**LISTED RECORDS**

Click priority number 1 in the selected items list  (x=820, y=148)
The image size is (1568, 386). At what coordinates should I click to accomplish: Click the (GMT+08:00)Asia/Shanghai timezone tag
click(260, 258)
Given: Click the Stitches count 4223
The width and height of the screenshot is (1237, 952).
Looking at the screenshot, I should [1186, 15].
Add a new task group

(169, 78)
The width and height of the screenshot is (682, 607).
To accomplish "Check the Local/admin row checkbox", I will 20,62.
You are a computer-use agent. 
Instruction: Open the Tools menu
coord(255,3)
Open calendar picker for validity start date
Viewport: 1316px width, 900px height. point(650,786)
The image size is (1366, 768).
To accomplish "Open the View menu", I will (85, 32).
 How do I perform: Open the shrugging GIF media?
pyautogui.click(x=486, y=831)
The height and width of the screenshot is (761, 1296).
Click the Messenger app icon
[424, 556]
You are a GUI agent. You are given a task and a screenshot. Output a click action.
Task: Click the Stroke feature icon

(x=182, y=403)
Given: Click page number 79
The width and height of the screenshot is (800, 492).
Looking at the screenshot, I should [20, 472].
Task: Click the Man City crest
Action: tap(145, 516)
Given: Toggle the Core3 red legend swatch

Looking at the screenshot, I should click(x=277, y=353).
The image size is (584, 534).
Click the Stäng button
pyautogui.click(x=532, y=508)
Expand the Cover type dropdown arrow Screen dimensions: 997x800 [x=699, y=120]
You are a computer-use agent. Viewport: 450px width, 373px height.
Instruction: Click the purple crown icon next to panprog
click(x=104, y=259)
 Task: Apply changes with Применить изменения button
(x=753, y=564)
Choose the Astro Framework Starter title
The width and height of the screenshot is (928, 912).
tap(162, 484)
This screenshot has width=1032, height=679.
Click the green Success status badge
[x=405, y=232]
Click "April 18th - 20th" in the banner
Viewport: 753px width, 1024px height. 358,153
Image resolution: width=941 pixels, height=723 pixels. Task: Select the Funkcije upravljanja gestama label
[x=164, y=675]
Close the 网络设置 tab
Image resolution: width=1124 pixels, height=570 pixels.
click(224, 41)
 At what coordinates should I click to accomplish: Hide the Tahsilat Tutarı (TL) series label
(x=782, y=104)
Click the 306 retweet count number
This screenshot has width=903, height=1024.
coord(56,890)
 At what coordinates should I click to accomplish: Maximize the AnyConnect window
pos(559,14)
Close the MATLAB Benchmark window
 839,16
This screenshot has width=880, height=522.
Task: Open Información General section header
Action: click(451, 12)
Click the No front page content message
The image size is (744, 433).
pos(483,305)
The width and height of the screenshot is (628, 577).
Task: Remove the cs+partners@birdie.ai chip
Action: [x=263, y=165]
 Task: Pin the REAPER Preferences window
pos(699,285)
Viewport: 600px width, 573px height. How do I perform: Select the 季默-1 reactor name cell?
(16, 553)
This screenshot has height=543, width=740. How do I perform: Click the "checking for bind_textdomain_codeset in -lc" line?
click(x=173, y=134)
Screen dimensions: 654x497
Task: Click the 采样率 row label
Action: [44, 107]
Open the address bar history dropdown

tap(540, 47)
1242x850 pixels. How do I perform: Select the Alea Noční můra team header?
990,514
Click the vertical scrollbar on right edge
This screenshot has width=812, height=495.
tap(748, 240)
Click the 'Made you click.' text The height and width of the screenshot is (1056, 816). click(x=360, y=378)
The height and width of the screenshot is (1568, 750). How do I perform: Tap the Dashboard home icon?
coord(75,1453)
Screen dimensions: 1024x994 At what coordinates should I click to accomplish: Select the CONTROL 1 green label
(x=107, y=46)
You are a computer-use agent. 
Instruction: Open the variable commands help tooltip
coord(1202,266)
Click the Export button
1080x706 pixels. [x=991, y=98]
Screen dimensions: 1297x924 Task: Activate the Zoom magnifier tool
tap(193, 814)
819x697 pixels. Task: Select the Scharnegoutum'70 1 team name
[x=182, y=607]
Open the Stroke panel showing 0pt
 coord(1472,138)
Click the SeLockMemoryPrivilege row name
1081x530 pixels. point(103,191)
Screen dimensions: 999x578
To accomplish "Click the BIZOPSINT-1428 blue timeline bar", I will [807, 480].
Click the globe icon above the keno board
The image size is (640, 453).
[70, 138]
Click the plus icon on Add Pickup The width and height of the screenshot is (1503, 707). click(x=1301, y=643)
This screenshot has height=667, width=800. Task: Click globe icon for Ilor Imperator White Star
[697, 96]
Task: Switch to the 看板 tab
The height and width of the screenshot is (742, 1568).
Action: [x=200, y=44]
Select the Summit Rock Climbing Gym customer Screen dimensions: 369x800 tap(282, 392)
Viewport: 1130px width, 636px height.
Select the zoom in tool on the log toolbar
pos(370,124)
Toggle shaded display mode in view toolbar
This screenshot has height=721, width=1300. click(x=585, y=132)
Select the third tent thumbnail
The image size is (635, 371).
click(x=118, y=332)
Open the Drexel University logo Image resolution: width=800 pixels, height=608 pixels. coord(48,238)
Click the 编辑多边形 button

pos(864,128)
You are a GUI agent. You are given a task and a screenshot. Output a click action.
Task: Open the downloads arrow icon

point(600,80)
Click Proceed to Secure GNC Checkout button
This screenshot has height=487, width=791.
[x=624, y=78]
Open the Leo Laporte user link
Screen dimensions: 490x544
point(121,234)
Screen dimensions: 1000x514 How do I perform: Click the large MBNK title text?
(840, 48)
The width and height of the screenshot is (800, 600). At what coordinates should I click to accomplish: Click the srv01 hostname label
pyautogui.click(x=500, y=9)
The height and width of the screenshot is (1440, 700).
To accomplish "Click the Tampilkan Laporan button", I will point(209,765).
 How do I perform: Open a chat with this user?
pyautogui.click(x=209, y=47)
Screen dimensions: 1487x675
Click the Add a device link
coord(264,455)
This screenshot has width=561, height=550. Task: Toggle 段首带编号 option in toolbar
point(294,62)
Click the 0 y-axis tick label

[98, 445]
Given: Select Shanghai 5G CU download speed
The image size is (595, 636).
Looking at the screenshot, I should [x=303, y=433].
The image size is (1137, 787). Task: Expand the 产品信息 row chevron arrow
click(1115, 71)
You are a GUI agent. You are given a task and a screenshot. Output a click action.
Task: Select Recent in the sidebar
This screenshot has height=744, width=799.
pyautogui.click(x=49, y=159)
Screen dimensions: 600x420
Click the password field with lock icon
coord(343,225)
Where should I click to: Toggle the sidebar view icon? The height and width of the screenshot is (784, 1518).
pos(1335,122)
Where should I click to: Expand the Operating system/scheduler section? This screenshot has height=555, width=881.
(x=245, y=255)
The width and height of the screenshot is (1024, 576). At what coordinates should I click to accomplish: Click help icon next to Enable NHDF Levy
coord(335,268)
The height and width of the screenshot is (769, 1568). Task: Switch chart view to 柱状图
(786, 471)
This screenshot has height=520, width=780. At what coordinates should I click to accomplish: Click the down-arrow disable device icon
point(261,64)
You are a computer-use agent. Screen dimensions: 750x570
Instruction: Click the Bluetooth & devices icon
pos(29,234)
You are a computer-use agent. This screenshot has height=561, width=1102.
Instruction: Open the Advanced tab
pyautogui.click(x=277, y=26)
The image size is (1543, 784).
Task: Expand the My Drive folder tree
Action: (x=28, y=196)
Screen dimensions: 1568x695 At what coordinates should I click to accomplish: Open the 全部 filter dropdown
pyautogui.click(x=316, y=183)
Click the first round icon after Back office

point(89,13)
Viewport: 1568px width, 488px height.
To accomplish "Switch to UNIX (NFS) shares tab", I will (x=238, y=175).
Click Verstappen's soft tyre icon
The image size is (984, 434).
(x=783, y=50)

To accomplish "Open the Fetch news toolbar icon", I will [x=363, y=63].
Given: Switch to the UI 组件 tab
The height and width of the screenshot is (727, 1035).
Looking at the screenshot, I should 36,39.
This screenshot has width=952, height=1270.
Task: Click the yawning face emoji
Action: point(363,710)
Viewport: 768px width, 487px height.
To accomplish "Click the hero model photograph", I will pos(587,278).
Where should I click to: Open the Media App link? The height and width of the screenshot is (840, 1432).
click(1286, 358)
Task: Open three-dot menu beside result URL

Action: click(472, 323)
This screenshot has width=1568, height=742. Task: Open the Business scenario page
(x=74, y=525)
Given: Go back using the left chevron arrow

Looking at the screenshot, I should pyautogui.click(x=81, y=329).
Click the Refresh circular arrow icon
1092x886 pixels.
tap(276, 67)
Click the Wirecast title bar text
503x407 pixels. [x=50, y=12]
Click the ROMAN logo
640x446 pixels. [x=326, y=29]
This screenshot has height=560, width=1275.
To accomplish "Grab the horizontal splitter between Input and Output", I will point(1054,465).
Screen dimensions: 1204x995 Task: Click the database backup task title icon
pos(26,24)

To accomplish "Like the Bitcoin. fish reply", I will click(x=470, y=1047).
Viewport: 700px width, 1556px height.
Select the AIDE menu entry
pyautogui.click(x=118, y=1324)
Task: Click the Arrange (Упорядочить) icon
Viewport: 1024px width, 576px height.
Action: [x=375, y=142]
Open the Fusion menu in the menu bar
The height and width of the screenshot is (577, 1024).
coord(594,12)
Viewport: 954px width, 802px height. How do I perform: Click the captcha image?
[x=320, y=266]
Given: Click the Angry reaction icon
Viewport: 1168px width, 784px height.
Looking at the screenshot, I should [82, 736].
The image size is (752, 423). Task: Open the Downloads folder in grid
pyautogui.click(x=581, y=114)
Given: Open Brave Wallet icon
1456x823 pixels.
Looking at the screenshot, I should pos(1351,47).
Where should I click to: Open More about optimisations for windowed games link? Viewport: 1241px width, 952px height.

**ACTION ITEM**
Lines from the top of the data above through the line with "Given: Click page number 79", both ends included: copy them exactly, nothing more.

**EXERCISE RESULT**
Click priority number 1 in the selected items list  (x=820, y=148)
The image size is (1568, 386). At what coordinates should I click to accomplish: Click the (GMT+08:00)Asia/Shanghai timezone tag
click(260, 258)
Given: Click the Stitches count 4223
The width and height of the screenshot is (1237, 952).
Looking at the screenshot, I should [1186, 15].
Add a new task group

(169, 78)
The width and height of the screenshot is (682, 607).
To accomplish "Check the Local/admin row checkbox", I will 20,62.
You are a computer-use agent. 
Instruction: Open the Tools menu
coord(255,3)
Open calendar picker for validity start date
Viewport: 1316px width, 900px height. point(650,786)
The image size is (1366, 768).
To accomplish "Open the View menu", I will (85, 32).
 How do I perform: Open the shrugging GIF media?
pyautogui.click(x=486, y=831)
The height and width of the screenshot is (761, 1296).
Click the Messenger app icon
[424, 556]
You are a GUI agent. You are given a task and a screenshot. Output a click action.
Task: Click the Stroke feature icon

(x=182, y=403)
Given: Click page number 79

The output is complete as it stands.